Kamis, 11 September 2008

I’ll take the elevator.

I’ve seen this new take on getting from one level in a house to the next, and wondered, “Why?”. The last photo shows what the stairs replaced, and the area they use: not much more than a ladder. Do they use less space than conventional stairs would use? How can that be? Maybe the pitch is extreme. This much I know, our town building inspector would NEVER give it a green light!

I imagine they’d take a lot of getting used to. Anyone out there tried them?

These are by TAF Arkitektkontor, of Sweden. – GF

Rabu, 10 September 2008

Old bones, fresh face

I love sparkling fresh spaces brought to life from old – even ancient – structures. Those who do it well respect the existing elements like arches, deep window sills, courtyards, stairs carved from bedrock foundation and other things designed by necessity more than to satisfy some aesthetic requirement.
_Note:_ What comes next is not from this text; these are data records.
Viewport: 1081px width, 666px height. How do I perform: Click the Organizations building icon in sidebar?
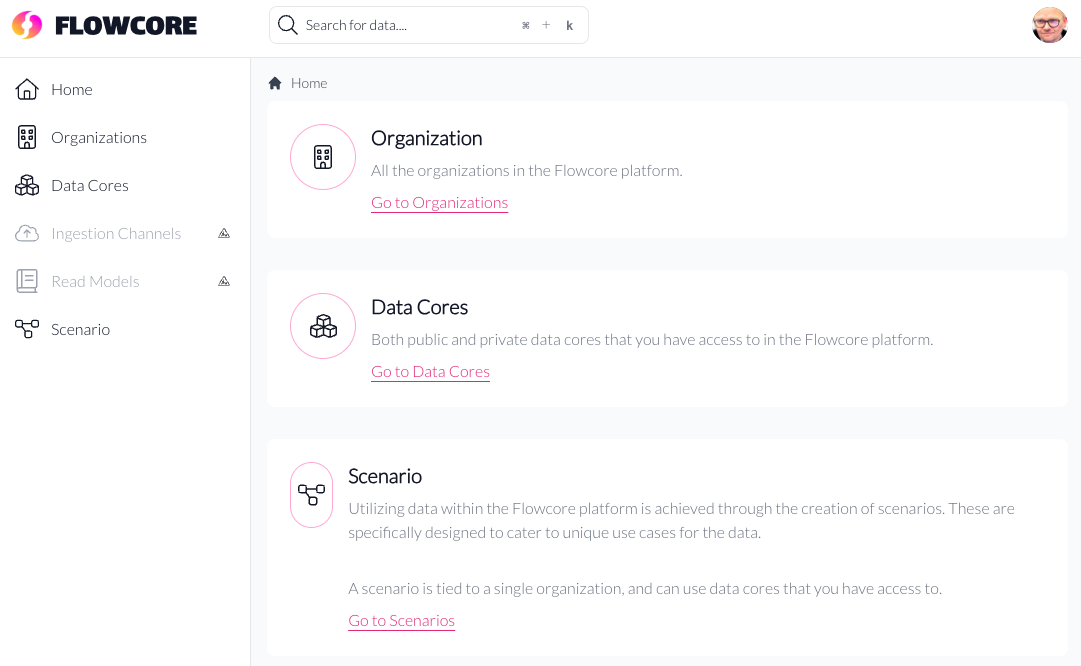27,137
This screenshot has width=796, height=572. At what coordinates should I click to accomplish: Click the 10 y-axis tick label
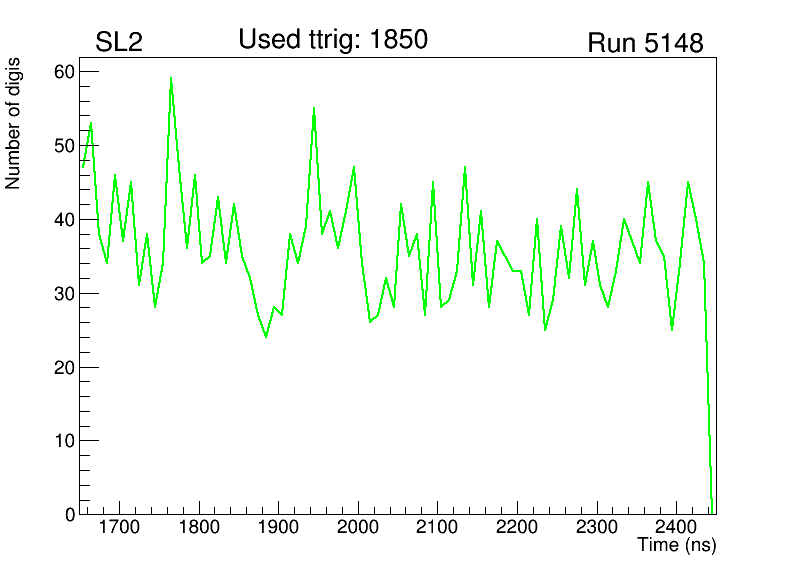tap(64, 441)
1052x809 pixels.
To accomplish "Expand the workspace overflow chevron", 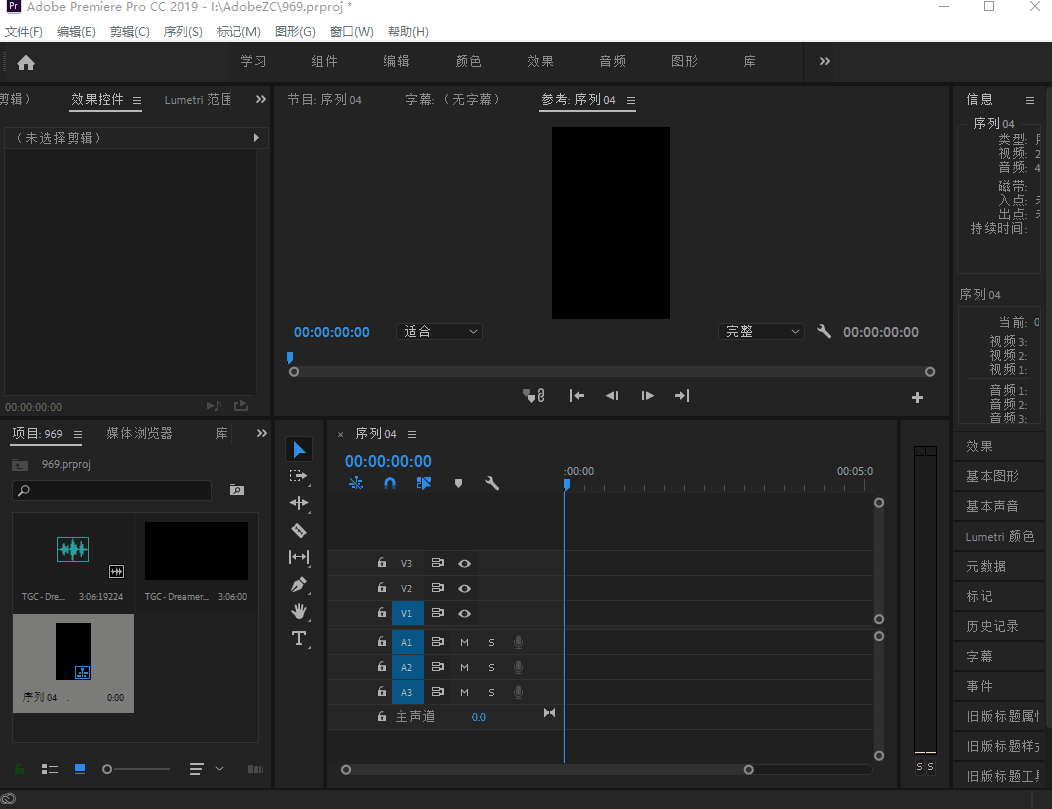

Renovating a run-down, neglected space highlights those elements so you get the best of both worlds: bright, open-feeling, livable spaces within the venerable old bones, quirky proportions and age-old personality of a purpose-built space, like a mill or a barn. With modern and ancient coexisting you are reminded daily to honor the craftsman.
Here is a nice example by MGM Arquitectos found on Archidose, via Judit Bellostes.
– GF

In a Quiet Noyes House


I've written before that on the cold, windy day last November when Gina and I entered the house Eliot Noyes built for his family in New Canaan we both felt relieved, as if we were in a place that could be home, quiet and warm and comfortable. We're not the only ones who feel that way. Fred Noyes, Eliot's son, does too, and so does Skip Ploss, who writes the Embrace Modern blog, and who went to the Noyes house not long ago to do a Q&A with Fred. Here's an excerpt:

FN: ... The ones [i.e., the houses] where the architect has been able to touch into the emotional side we were talking about and the practical side, being able to understand that the design is centered more around how people live rather than making boxes and fitting people in to it. They become as warm as, or warmer than, some of the earlier houses which are constricted and feel tight. I think that this house is a perfect example of exactly that. You walk in to this space and you breathe out…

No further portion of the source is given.